The person who's at home parents and keeps house; before the baby was born, that person also tried to squeeze in a wee bit of his own work while ds9 worked. Post-baby, that person just tries to keep his head above water.

The person who's at work works.

Even three long days is not enough time to get our work done, so we send ds9 to a homeschooling enrichment program two mornings a week and to a French babysitter (to keep up his second language) for about three to four hours a week. This used to be effective study time. Post-baby, it's just parenting-one-less-child time.

Some things that "normal" homeschooling parents do just don't work for us, because time (and money) are so pressed for us. We haven't found homeschooling or babysitting trade-offs with other parents to be very efficient uses of our time. We also don't do co-ops, conventions, support groups, etc.

The biggest and most important thing is: We do a B+ job of almost everything, almost all of the time. Nobody wants to do a B+ job, but we can't do it all and do an A+ job on all of it. So, we shoot for a B+ on everything (on the housework, on the schoolwork, on our own work, on being a good parent, a good spouse, good children to our own parents, etc.). And then we pick one thing every week that we'll do an A job on.

That keeps us from A) killing ourselves trying to keep up with everyone else's standards or B) (in the other direction) always neglecting everything but what's most urgent.

So, I'm just rambling rather than going to bed, which is stupid. So I'll go to be. But feel free to PM me if you want more details or if I can be of help at all.

Rachel
02-13-2008, 02:11 AM
in that my kids are older, so child care is not an issue for us. However, I recently went to work after 16 years at home and we have found something that works for us. I work at the local hospital and I work swing shifts.......2-11pm. This way I'm home during the day to homeschool, I'm not home so late that I can't get up in the morning........it works.
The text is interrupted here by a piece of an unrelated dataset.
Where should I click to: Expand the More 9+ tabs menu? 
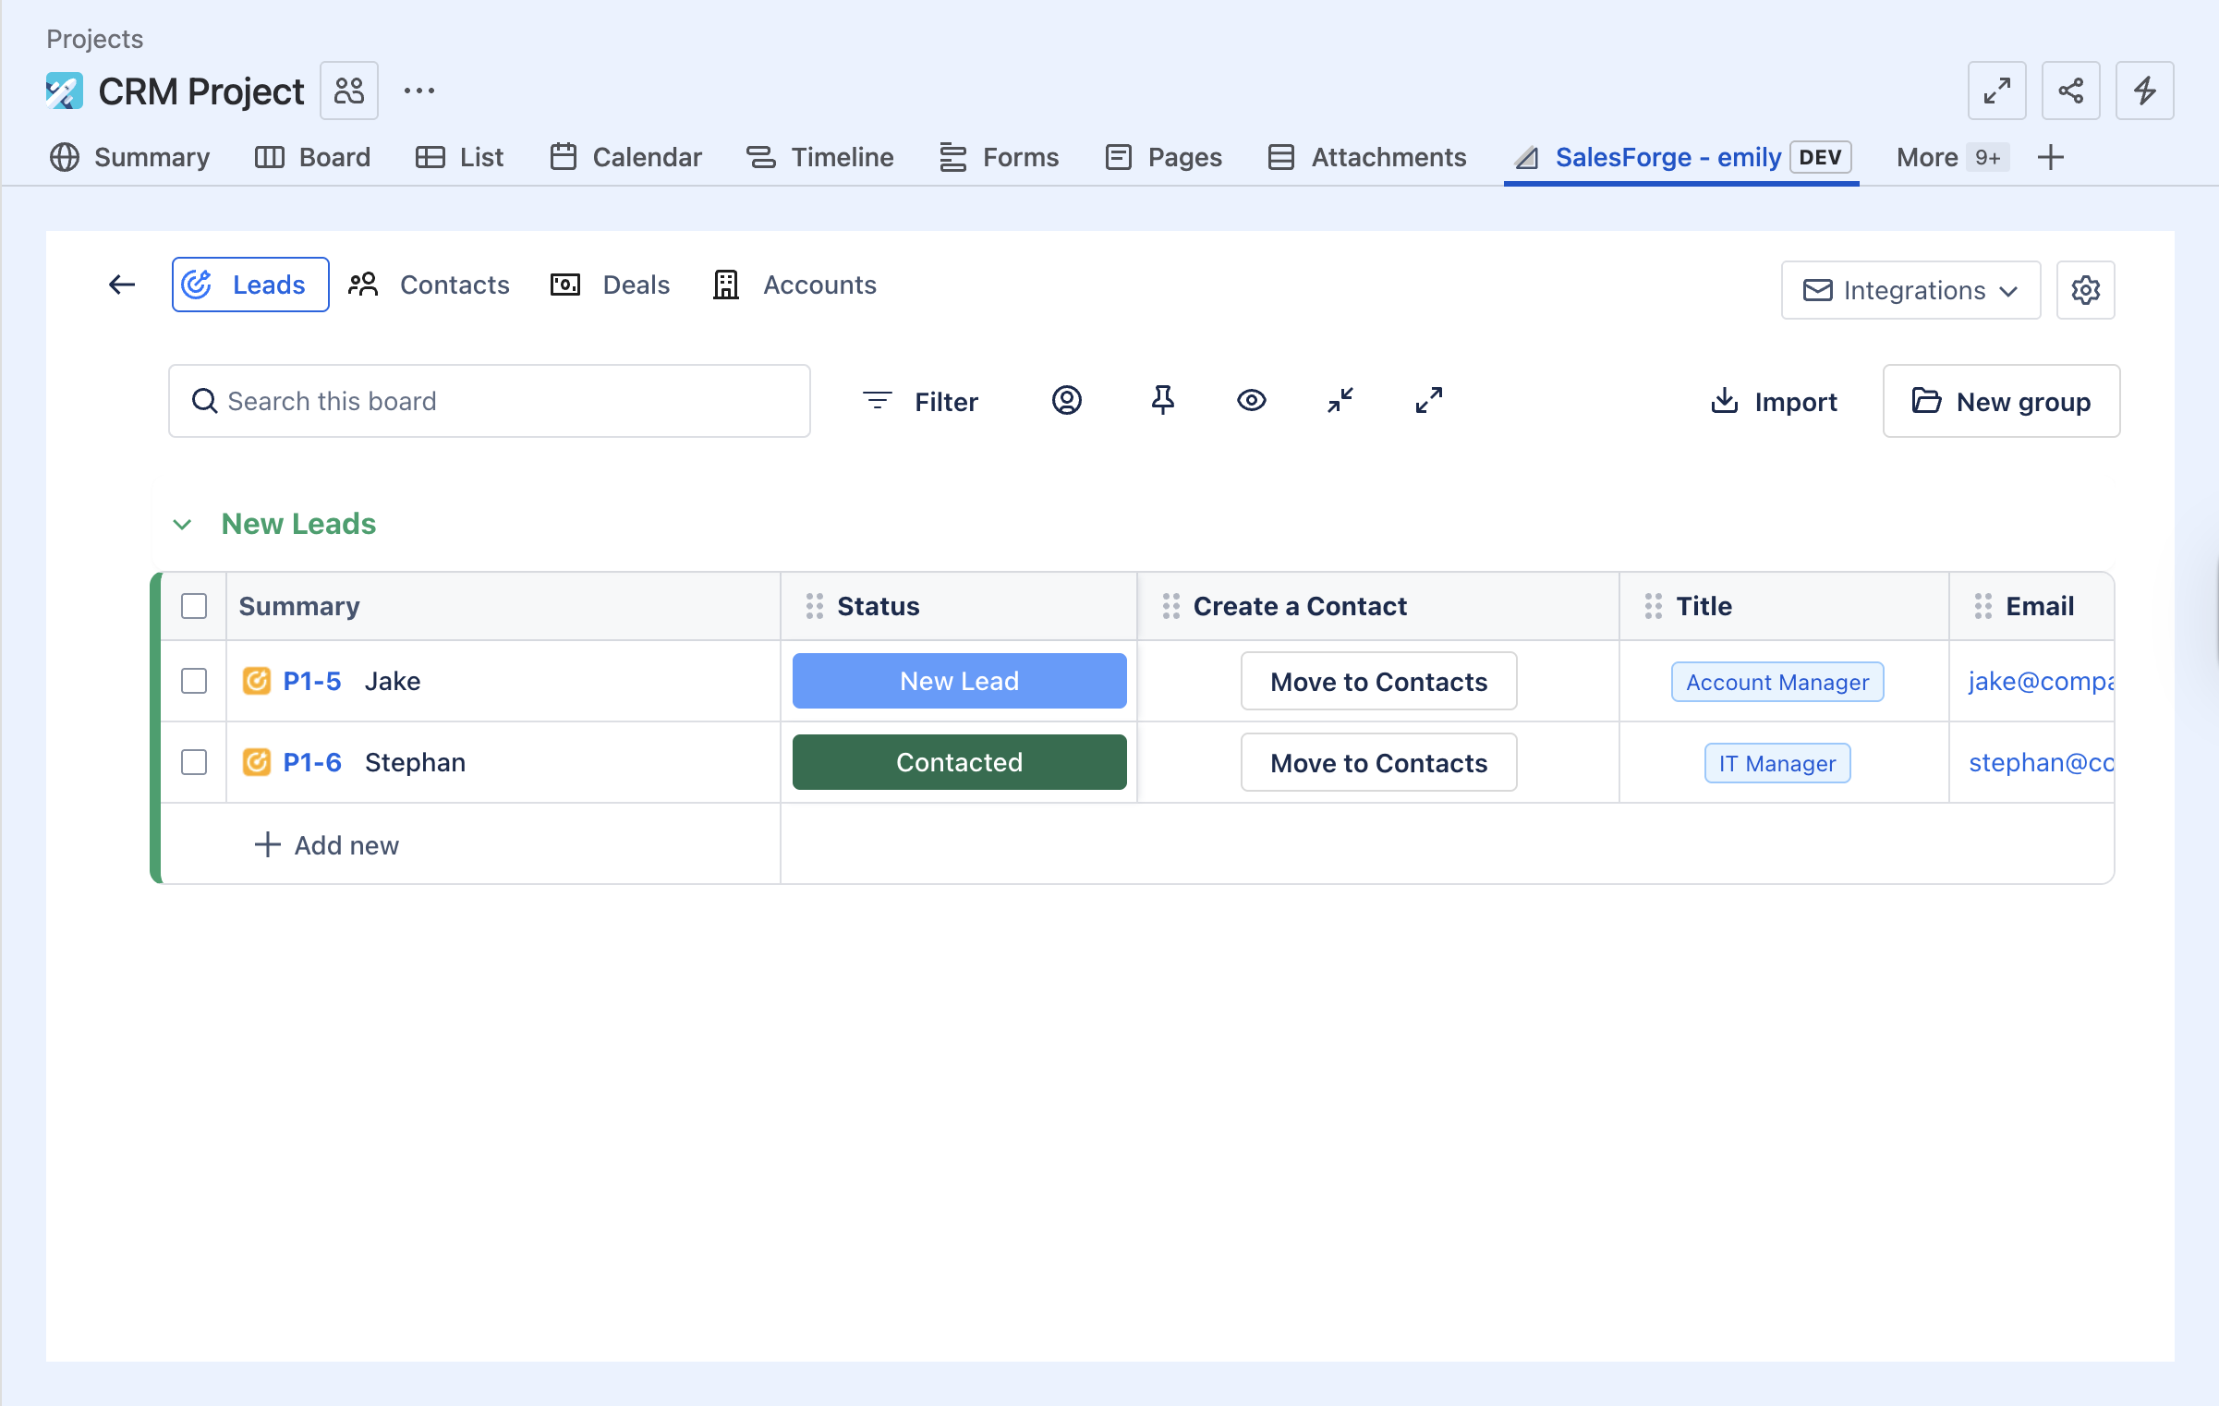[1947, 157]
We do have someone who cleans the house every 2 weeks (I did this even before I started working though)

GVA
02-13-2008, 08:22 AM
I work full-time part of the year, but recently decided to cut back some in the fall because DH may retire on disability and we are talking about relocating (sh...sh...don't tell the kids). I need to get the house ready to sell and we plan to significantly downsize.

Anyway, it's easier the older your children are. Mine are both literate and work independently a lot, so that's a big help. They aren't big enough to stay home alone though, but almost. I use largely scripted curriculum.

We also don't do support groups or field trips. We belong to a weekly co-op and are involved in a small monthly activity and one year-round sport, and that's it.

If you do it, you have to let go of the visions of the "typical" (whatever that is) homeschooler. You won't be, and you'll need to streamline a lot of things.